(Material shown)
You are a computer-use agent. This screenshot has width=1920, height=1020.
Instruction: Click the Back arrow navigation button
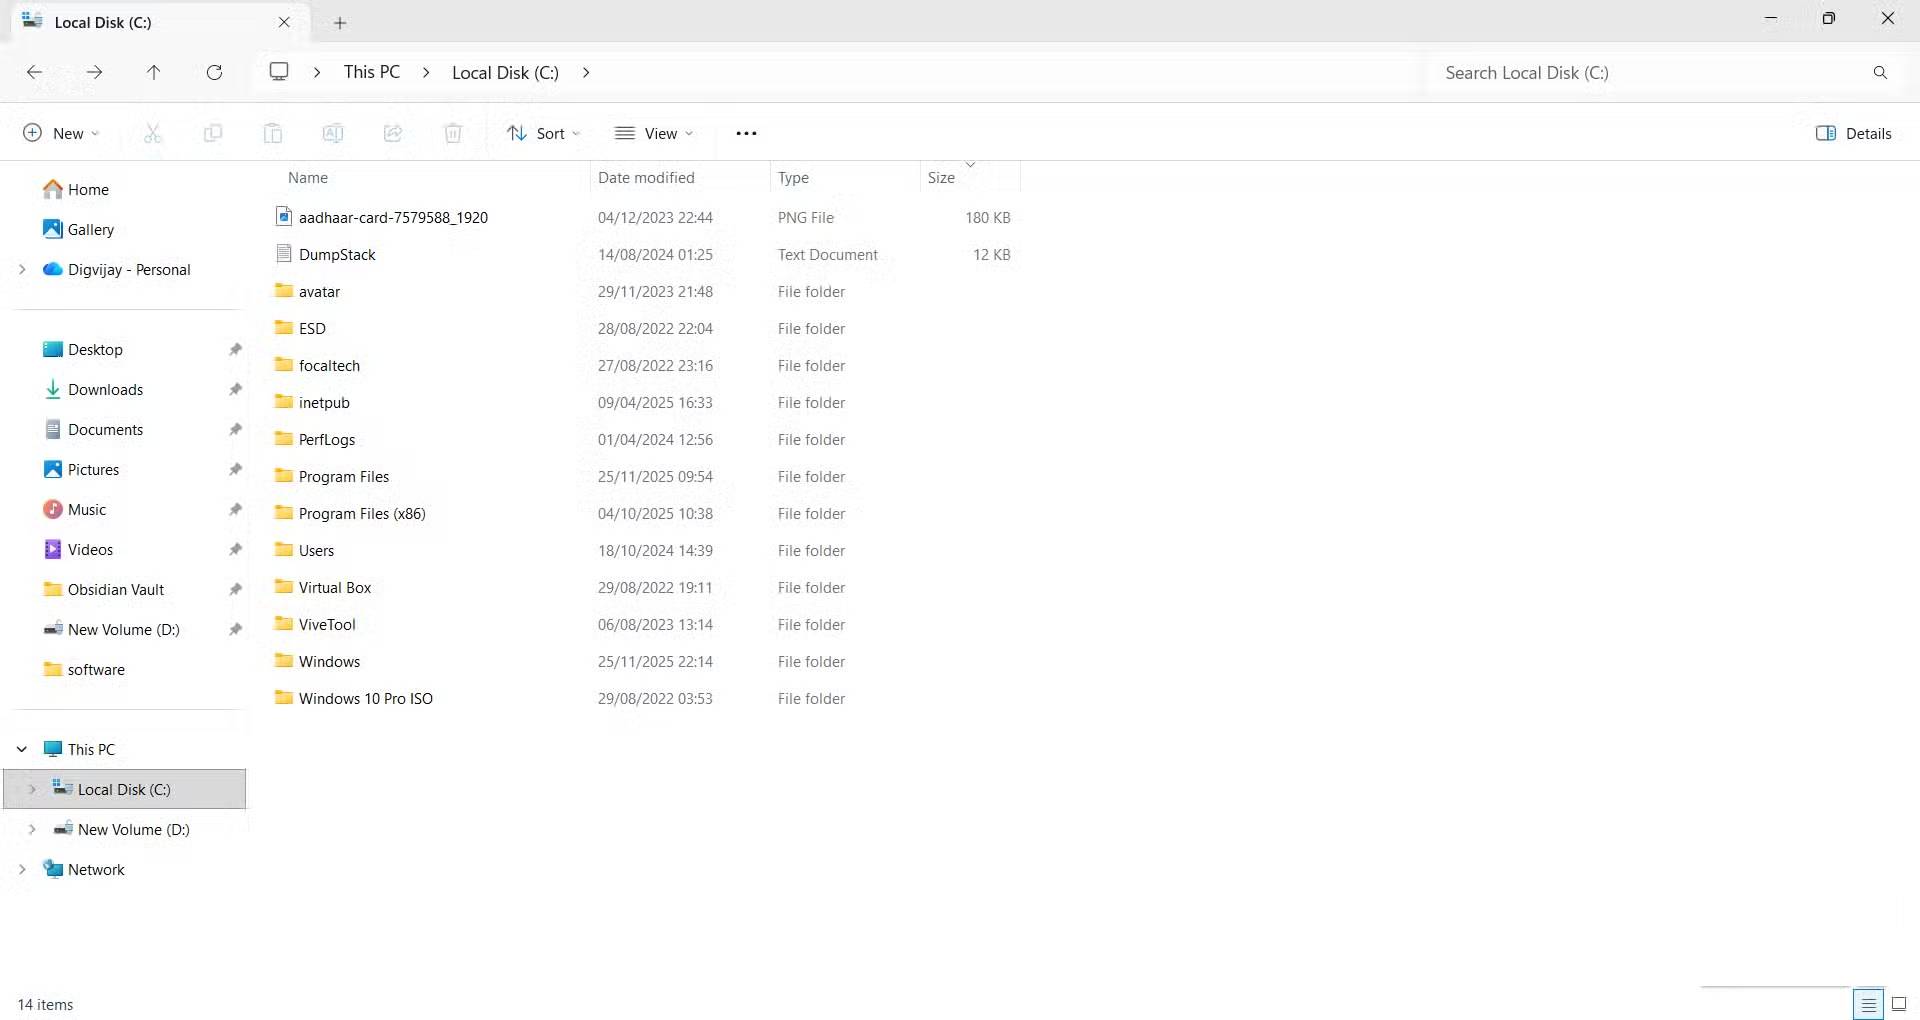[34, 72]
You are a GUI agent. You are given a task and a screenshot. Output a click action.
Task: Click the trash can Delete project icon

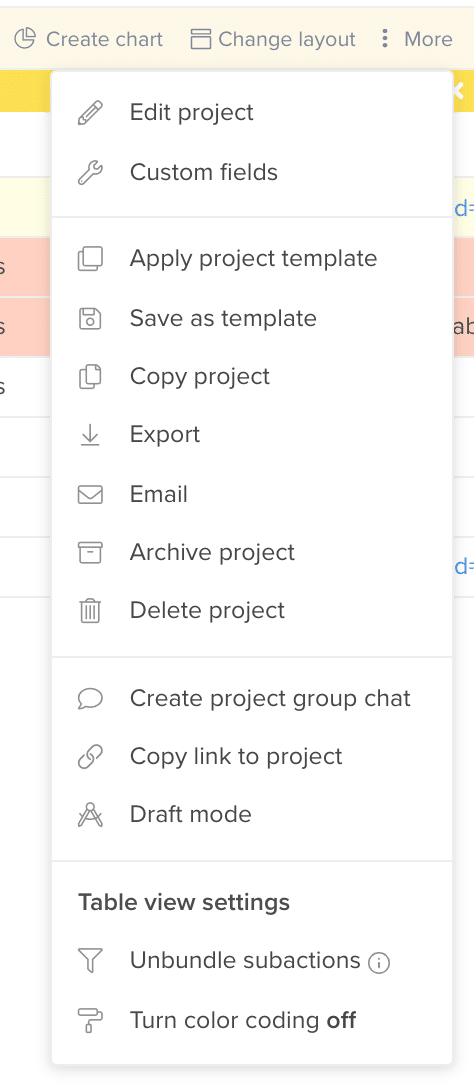tap(90, 611)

(Given task) Return each line of the listing above that contains the string "agent", copied in full.

(Response)
You are a computer-use agent. This screenshot has width=1920, height=1020.
You are a GUI agent. You are given a task and a screenshot. Output a click action.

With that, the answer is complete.